Pay transparency is an example: 27% of organizations say employees are asking more questions about their pay, and 14% say employees have expressed appreciation for transparent pay practices, according to Payscale’s findings.
What employees learn from pay transparency is also telling: compensation matters. The same rate — 14% of organizations — say they’ve had employees quit because workers saw job ads with higher pay elsewhere, and 11% have had employees see an internal posting for a similar role and realize they were being paid less, the findings showed.
“Transparent pay practices and meaningful raises are now table stakes to attract and retain top talent, but many organizations are falling behind as legislation is only accelerating,” Clarke said.
Another problem is that “half of employers don’t yet have a compensation strategy or pay communications in place, but employee engagement hinges on workers understanding the ‘what’ and ‘why’ behind their pay,” Clarke added.
For instance, only 51% of organizations train managers on how to have pay conversations with employees, which is still a first-time majority in 2024, Payscale said.
Similarly, while close to two-thirds (62%) of organizations already conduct or plan to conduct a pay equity analysis, 27% admit they don’t address severely underpaid employees unless the employee or their manager asks, the firm’s analysis showed.
Workplaces are strongly aware of pay equity issues, but HR departments may fall short on training and unity regarding this issue, Johnny Taylor Jr., president and CEO of the Society for Human Resource Management, noted in a recent SHRM report.
In particular, SHRM found that although 75% of organizations regularly audit for pay equity, disparities exist in how pay equity is evaluated. For example, HR professionals say women face pay discrimination at work, yet gender is accounted for in only 80% of pay equity audits.
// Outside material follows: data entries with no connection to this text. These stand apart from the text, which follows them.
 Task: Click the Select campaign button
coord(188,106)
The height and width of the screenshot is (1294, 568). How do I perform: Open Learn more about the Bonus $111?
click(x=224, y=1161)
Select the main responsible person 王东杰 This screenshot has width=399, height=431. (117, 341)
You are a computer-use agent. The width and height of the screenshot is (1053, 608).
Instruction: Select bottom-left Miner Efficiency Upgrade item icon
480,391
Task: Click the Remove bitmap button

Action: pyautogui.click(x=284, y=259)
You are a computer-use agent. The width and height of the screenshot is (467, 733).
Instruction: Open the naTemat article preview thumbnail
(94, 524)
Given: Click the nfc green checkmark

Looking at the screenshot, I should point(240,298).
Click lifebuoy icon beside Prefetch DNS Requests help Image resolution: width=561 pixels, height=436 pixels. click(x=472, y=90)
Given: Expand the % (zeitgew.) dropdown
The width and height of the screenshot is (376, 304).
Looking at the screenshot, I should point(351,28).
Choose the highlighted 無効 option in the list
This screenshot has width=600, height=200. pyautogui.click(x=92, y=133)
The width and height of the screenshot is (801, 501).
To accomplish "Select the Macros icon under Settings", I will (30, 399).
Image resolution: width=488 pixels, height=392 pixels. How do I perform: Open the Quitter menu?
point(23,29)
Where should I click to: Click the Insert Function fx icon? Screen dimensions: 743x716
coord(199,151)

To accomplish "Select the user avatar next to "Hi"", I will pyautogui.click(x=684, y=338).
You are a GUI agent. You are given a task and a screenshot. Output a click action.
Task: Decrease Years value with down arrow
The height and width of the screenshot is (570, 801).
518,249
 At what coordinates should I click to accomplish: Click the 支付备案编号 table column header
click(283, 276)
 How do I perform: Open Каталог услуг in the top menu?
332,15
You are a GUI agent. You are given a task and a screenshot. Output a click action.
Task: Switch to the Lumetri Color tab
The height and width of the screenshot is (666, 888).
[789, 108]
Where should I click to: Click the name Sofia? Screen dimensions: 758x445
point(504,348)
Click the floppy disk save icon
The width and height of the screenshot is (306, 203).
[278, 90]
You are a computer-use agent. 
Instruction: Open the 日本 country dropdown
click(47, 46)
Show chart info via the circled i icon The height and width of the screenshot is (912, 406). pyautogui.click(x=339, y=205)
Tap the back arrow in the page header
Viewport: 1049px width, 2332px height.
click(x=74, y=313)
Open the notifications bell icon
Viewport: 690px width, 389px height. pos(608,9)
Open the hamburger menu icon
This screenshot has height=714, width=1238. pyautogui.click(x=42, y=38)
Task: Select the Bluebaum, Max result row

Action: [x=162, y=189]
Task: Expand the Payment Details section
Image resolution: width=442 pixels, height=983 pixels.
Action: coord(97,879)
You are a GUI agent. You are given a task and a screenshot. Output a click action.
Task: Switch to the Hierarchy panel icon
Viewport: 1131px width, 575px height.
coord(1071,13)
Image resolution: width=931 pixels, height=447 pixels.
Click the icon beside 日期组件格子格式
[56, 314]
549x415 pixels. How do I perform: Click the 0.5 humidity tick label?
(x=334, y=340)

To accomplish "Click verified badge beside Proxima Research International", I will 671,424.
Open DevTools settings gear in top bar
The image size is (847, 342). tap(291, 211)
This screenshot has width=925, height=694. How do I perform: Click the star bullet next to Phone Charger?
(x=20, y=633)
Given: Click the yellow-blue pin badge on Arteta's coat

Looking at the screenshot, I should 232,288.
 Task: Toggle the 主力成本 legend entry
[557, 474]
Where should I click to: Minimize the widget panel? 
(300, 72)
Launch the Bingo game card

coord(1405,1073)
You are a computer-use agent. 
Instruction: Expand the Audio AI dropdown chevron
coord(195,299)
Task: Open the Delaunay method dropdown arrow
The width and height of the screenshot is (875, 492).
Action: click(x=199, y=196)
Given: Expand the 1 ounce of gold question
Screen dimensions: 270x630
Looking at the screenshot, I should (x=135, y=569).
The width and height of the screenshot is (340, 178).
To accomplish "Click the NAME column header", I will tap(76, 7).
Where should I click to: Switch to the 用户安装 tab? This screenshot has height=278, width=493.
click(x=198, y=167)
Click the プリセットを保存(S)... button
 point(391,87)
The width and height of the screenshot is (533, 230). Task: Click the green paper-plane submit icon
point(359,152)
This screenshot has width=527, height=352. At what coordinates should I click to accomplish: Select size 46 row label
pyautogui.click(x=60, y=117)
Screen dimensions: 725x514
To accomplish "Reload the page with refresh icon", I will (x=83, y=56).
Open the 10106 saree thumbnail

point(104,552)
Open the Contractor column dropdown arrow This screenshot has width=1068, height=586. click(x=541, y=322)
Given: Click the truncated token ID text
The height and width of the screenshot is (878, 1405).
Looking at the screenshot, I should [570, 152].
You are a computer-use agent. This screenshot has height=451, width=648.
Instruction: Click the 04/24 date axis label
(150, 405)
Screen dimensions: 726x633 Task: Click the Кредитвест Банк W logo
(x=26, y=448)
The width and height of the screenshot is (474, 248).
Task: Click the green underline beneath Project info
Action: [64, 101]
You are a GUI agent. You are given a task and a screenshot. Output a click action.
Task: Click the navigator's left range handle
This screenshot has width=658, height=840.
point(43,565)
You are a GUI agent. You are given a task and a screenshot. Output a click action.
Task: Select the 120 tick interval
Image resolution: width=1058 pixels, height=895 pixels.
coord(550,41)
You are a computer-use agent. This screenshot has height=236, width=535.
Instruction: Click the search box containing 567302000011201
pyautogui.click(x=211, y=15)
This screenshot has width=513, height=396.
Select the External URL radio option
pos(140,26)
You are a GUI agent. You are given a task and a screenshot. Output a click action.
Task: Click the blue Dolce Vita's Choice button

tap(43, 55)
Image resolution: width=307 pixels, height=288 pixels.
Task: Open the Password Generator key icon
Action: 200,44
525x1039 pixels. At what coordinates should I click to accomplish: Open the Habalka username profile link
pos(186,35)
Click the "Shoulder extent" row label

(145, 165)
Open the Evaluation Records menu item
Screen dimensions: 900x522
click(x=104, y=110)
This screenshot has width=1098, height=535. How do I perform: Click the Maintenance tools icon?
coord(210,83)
Payscale’s findings on pay increases are consistent with other studies they may slow in 2024. For example, only 9% of companies responding to a Pearl Meyer survey expected higher salary increase percentage rates this year, compared to 40% last year, the firm reported in December.
One emerging philosophy is to consider paying workers who work on-site or in the office more than those who work at least part of the time remotely, while taking other factors into consideration, sources recently told HR Dive.
A possible approach might be to adjust pay for employees who move away from in-office work in a city with a higher cost of living to work remotely, the sources suggested. Employers may also consider stipends for employees who work in-office to help with costs related to commuting, food, transportation and caregiving, they said.